2

I have been going through Kafka source code of the Log class in core module of Kafka project but I am still new to scala. I have encountered a syntax which is quite hard to understand. Here is the code snippets:

snippet 1:


    // Now do a second pass and load all the log and index files.
    // We might encounter legacy log segments with offset overflow (KAFKA-6264). We need to split such segments. When
    // this happens, restart loading segment files from scratch.
    retryOnOffsetOverflow {
      // In case we encounter a segment with offset overflow, the retry logic will split it after which we need to retry
      // loading of segments. In that case, we also need to close all segments that could have been left open in previous
      // call to loadSegmentFiles().
      logSegments.foreach(_.close())
      segments.clear()
      loadSegmentFiles()
    }

snippet2:

 private[log] def retryOnOffsetOverflow[T](fn: => T): T = {
    while (true) {
      try {
        return fn// what is fn here in context of code snippet 1?
      } catch {
        case e: LogSegmentOffsetOverflowException =>
          info(s"Caught segment overflow error: ${e.getMessage}. Split segment and retry.")
          splitOverflowedSegment(e.segment)//##!!!1.return a List[Segement], but where does this return goes?
      }
    }
    throw new IllegalStateException()
  }
  1. What I found hard to understand is that how the method retryOnOffsetOverflow is called in snippet 1 and what is passed to it as the argument of its param? I know the param of retryOnOffsetOverflow is a function but here in this snippet what is the argument passed to this function?

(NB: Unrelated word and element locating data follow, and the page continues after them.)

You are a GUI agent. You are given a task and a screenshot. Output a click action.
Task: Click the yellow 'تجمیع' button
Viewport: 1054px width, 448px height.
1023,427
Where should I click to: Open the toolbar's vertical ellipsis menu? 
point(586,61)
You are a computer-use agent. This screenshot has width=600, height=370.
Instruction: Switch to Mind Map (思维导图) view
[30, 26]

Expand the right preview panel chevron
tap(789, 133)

  2. Also I am not clear what is the return of retryOnOffsetOverflow here? The return is T which is kind of a generic? I am not sure what is the return of retryOnOffsetOverflow here, will it be different according to fact that it caught the exception or not? If so what will exactly be the return respectively?

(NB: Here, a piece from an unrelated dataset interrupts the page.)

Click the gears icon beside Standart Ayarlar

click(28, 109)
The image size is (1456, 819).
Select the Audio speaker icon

Thank a lot for the explanation and please tell me if I missed the necessary code to answer the question.


updated: I would rectify my self that the param of retryOnOffsetOverflow is a by-name parameter which won't be evaluated unless and until it is referenced somewhere in the body of the method.

Boyu Zhang
  • 219
  • 2
  • 12

3 Answers3

2

Upd.: Slightly changed last part, as looks like it would load "splitted" files right in the next loop iteration.

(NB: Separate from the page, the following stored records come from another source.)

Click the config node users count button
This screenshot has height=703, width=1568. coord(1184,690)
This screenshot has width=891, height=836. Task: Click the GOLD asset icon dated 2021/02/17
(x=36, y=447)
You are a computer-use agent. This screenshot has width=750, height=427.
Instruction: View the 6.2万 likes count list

  1. Param for retryOnOffsetOverflow here is everything inside curly braces - basically, these three lines of code - that's the function (fn: => T), that it accepts.
  2. retryOnOffsetOverflow is trying to execute function, that was passed, and returns it's answer, if the execution was successful. One part that's a bit difficult to understand - when there's an exception, splitOverflowedSegment is called not for it return type, but for the fact that it "mutates state" in replaceSegments function. This segments would be read on the next loop iteration restart, in loadSegmentFiles function.
Rayan Ral
  • 1,862
  • 2
  • 17
  • 17
  • Yeah thanks a lot, it is a clear explanation. I see that the splitter files is reload by `loadSegmentFiles ()` in the next loop. But one more question is when will the loop in `retryOnOffsetOverflow ()` ends? Till it met the Exception on the last line of the method? – Boyu Zhang May 19 '20 at 08:30
  • Till `fn` function would be executed successfully. If it will finish, `return` would be executed, breaking the loop. – Rayan Ral May 19 '20 at 08:34
  • 1
    All right, I finally see the logic of the `retryOnOffsetOverflow ` method, so it keeps execute `fn` in a infinite loop, and each time `fn` cannot successfully executed, it will catch the exception and update the state of the Segments for the next round of the loop, and in the end `fn` will run without any exception and that's when `retryOnOffsetOverflow ` ends. Am I getting it correct? – Boyu Zhang May 19 '20 at 08:39
  • Yep, I think you're correct (at least I'm understanding this code in the same way). – Rayan Ral May 19 '20 at 08:40
  • Also, not sure what last "IllegalState" exception stands for - I don't see a path where this exception can be thrown. – Rayan Ral May 19 '20 at 08:40
  • @Rayan Ral can you help and suggest how to handle this https://stackoverflow.com/questions/62036791/while-writing-to-hdfs-path-getting-error-java-io-ioexception-failed-to-rename – BdEngineer May 27 '20 at 06:42
2

What I found hard to understand is that how the method retryOnOffsetOverflow is called in snippet 1 and what is passed to it as the argument of its param? I know the param of retryOnOffsetOverflow is a function but here in this snippet what is the argument passed to this function?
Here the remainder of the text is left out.